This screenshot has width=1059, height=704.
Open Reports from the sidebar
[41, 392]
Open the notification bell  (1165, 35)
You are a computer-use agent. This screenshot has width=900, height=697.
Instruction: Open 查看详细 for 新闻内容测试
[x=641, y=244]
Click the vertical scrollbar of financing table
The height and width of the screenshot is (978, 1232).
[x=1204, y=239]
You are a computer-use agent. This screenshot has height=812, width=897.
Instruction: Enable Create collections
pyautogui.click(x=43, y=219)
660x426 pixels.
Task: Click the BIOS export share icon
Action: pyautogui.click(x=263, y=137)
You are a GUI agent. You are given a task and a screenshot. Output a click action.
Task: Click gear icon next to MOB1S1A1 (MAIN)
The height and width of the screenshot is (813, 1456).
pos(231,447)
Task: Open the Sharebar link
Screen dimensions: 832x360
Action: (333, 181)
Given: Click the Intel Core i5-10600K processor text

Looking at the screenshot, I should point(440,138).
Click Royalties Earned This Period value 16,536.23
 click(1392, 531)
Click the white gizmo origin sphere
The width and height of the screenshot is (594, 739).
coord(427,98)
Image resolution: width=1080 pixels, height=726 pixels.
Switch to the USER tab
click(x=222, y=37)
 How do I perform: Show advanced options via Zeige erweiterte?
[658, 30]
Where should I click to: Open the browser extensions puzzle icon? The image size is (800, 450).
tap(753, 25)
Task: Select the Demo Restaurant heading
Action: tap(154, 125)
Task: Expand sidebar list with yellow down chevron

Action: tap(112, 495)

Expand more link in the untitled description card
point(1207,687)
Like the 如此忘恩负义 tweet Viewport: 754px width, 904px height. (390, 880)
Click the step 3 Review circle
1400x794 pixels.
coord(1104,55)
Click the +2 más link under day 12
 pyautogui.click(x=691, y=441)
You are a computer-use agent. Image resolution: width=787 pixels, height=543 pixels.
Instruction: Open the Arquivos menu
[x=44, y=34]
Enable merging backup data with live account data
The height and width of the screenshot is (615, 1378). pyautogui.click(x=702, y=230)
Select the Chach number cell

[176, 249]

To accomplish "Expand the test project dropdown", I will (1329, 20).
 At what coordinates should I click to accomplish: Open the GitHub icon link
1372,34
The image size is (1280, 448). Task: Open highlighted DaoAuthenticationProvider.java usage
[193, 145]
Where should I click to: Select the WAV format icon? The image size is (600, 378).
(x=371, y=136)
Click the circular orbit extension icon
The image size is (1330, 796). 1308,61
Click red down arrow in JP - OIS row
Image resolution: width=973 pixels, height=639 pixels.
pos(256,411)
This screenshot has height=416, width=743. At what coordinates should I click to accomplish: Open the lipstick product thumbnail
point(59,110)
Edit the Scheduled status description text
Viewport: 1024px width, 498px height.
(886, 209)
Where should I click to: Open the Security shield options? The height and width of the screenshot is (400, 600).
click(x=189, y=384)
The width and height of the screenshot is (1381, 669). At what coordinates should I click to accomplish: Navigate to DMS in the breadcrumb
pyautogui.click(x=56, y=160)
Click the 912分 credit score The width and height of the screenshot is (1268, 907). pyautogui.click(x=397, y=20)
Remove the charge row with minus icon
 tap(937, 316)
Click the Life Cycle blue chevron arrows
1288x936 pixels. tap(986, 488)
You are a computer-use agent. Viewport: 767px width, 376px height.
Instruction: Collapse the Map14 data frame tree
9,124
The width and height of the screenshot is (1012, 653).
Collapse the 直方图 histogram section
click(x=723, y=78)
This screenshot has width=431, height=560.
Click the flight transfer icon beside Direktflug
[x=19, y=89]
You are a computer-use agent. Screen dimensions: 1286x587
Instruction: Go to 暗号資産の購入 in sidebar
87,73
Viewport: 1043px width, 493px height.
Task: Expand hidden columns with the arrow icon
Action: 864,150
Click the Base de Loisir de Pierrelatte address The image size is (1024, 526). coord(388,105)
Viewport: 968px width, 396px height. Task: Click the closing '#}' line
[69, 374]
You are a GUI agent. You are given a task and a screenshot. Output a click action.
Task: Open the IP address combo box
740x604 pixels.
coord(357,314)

================

■ **WHAT YOU HAVE TO DO**
Please set down each line of the records exactly as given.

■ **REPLY TO THE TASK**
This screenshot has width=1059, height=704.
Open Reports from the sidebar
[41, 392]
Open the notification bell  (1165, 35)
You are a computer-use agent. This screenshot has width=900, height=697.
Instruction: Open 查看详细 for 新闻内容测试
[x=641, y=244]
Click the vertical scrollbar of financing table
The height and width of the screenshot is (978, 1232).
[x=1204, y=239]
You are a computer-use agent. This screenshot has height=812, width=897.
Instruction: Enable Create collections
pyautogui.click(x=43, y=219)
660x426 pixels.
Task: Click the BIOS export share icon
Action: pyautogui.click(x=263, y=137)
You are a GUI agent. You are given a task and a screenshot. Output a click action.
Task: Click gear icon next to MOB1S1A1 (MAIN)
The height and width of the screenshot is (813, 1456).
pos(231,447)
Task: Open the Sharebar link
Screen dimensions: 832x360
Action: (333, 181)
Given: Click the Intel Core i5-10600K processor text

Looking at the screenshot, I should point(440,138).
Click Royalties Earned This Period value 16,536.23
 click(1392, 531)
Click the white gizmo origin sphere
The width and height of the screenshot is (594, 739).
coord(427,98)
Image resolution: width=1080 pixels, height=726 pixels.
Switch to the USER tab
click(x=222, y=37)
 How do I perform: Show advanced options via Zeige erweiterte?
[658, 30]
Where should I click to: Open the browser extensions puzzle icon? The image size is (800, 450).
tap(753, 25)
Task: Select the Demo Restaurant heading
Action: tap(154, 125)
Task: Expand sidebar list with yellow down chevron

Action: tap(112, 495)

Expand more link in the untitled description card
point(1207,687)
Like the 如此忘恩负义 tweet Viewport: 754px width, 904px height. (390, 880)
Click the step 3 Review circle
1400x794 pixels.
coord(1104,55)
Click the +2 más link under day 12
 pyautogui.click(x=691, y=441)
You are a computer-use agent. Image resolution: width=787 pixels, height=543 pixels.
Instruction: Open the Arquivos menu
[x=44, y=34]
Enable merging backup data with live account data
The height and width of the screenshot is (615, 1378). pyautogui.click(x=702, y=230)
Select the Chach number cell

[176, 249]

To accomplish "Expand the test project dropdown", I will (1329, 20).
 At what coordinates should I click to accomplish: Open the GitHub icon link
1372,34
The image size is (1280, 448). Task: Open highlighted DaoAuthenticationProvider.java usage
[193, 145]
Where should I click to: Select the WAV format icon? The image size is (600, 378).
(x=371, y=136)
Click the circular orbit extension icon
The image size is (1330, 796). 1308,61
Click red down arrow in JP - OIS row
Image resolution: width=973 pixels, height=639 pixels.
pos(256,411)
This screenshot has height=416, width=743. At what coordinates should I click to accomplish: Open the lipstick product thumbnail
point(59,110)
Edit the Scheduled status description text
Viewport: 1024px width, 498px height.
(886, 209)
Where should I click to: Open the Security shield options? The height and width of the screenshot is (400, 600).
click(x=189, y=384)
The width and height of the screenshot is (1381, 669). At what coordinates should I click to accomplish: Navigate to DMS in the breadcrumb
pyautogui.click(x=56, y=160)
Click the 912分 credit score The width and height of the screenshot is (1268, 907). pyautogui.click(x=397, y=20)
Remove the charge row with minus icon
 tap(937, 316)
Click the Life Cycle blue chevron arrows
1288x936 pixels. tap(986, 488)
You are a computer-use agent. Viewport: 767px width, 376px height.
Instruction: Collapse the Map14 data frame tree
9,124
The width and height of the screenshot is (1012, 653).
Collapse the 直方图 histogram section
click(x=723, y=78)
This screenshot has width=431, height=560.
Click the flight transfer icon beside Direktflug
[x=19, y=89]
You are a computer-use agent. Screen dimensions: 1286x587
Instruction: Go to 暗号資産の購入 in sidebar
87,73
Viewport: 1043px width, 493px height.
Task: Expand hidden columns with the arrow icon
Action: 864,150
Click the Base de Loisir de Pierrelatte address The image size is (1024, 526). coord(388,105)
Viewport: 968px width, 396px height. Task: Click the closing '#}' line
[69, 374]
You are a GUI agent. You are given a task and a screenshot. Output a click action.
Task: Open the IP address combo box
740x604 pixels.
coord(357,314)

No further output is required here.